Genetic factors do play a role in the amount of melanin that your skin naturally produces. However, exposure to UV light is one of the largest external factors that contribute to skin pigmentation. When exposed to the sun, your skin ramps up its melanin production in order to gain additional protection against free radical damage that can lead to skin cancer. This overproduction of melanin is what causes “sun spots” or “age spots,” which oftentimes do not fade away like a tan.
Note that people with naturally dark complexions still need to wear sunscreen! The sun’s UV rays are still able to penetrate the skin and cause free radical damage, which can lead to melanoma. In fact, if your skin does not tend to burn when exposed to the sun, you may be at a greater risk of skin cancer, as you don’t have that immediate outward sign that your skin has been damaged.

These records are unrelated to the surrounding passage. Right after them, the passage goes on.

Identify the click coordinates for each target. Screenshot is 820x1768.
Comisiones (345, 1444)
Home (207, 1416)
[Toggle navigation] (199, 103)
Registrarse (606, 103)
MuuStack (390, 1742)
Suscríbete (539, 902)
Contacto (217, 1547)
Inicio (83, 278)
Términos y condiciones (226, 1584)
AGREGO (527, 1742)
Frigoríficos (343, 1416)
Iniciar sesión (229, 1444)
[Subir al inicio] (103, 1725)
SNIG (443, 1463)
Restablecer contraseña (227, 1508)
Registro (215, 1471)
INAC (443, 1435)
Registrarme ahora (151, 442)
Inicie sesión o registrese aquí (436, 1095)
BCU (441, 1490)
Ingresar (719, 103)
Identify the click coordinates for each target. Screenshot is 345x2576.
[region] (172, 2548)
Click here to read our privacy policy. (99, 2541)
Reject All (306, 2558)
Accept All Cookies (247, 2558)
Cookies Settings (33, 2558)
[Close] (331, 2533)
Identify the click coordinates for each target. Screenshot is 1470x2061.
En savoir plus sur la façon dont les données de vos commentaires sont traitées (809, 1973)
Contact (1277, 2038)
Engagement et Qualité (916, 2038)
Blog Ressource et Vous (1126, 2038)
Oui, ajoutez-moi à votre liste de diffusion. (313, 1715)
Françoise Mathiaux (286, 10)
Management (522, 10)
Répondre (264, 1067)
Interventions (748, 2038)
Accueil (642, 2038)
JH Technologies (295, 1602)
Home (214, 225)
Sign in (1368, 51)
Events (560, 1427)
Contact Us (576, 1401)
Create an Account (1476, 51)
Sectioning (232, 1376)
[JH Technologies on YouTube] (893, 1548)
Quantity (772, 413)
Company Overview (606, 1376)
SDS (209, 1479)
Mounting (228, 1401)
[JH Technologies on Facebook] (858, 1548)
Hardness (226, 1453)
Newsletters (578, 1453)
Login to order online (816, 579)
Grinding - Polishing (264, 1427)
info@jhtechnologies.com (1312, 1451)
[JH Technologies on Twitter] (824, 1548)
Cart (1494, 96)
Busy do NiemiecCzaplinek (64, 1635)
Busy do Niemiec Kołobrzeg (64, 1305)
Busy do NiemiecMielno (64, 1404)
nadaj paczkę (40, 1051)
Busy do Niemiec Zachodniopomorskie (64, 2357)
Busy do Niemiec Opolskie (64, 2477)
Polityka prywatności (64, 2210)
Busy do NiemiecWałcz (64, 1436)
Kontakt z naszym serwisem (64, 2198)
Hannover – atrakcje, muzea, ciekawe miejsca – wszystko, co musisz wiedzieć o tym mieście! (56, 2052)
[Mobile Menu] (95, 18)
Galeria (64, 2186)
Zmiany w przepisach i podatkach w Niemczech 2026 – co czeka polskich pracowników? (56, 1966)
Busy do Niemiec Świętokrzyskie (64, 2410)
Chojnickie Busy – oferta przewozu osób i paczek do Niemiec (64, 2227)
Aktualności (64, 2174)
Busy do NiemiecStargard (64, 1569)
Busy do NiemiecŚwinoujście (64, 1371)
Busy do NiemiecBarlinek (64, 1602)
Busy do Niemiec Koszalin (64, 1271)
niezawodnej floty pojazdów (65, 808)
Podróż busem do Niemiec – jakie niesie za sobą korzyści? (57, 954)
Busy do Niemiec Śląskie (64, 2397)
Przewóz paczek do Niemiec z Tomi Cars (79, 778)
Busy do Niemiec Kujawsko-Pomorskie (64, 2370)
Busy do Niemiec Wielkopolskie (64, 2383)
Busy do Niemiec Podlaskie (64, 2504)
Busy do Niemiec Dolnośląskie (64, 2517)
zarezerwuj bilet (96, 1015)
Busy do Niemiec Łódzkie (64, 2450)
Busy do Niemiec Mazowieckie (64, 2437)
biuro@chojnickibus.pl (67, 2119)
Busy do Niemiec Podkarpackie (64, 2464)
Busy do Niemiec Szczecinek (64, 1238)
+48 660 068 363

Hormonal changes are another common cause of overactive melanocytes. Melasma, often called the “pregnancy mask,” is a type of hyperpigmentation commonly seen in pregnant women. For some women, these dark patches of skin fade away after pregnancy when hormone levels have normalized. For others, melasma is caused or worsened by sun exposure and is more difficult to treat.
How Are Pigmentation Issues Treated?
Following the right skincare regimen for your skin type and practicing good sun protection habits are two of the most important ways to treat and prevent pigmentation problems. Always wear sunscreen, even if you are not planning to be outside that day — UVA rays can penetrate glass and can therefore damage your skin when driving in your car or sitting near a window in your office.
Skin-lightening ingredients such as vitamin C, kojic acid, and hydroquinone can help to reduce dark patches of skin and improve uneven skin tone. Talk to your dermatologist about in-office treatments like chemical peels and laser skin treatments to help enhance the effects of your skincare routine.
If you struggle with uneven skin tone or dark spots, you are a pigmented Baumann skin type. The proper skincare regimen, combined with healthy lifestyle habits and in-office treatments, can help you achieve a more even skin tone and a healthy-looking complexion.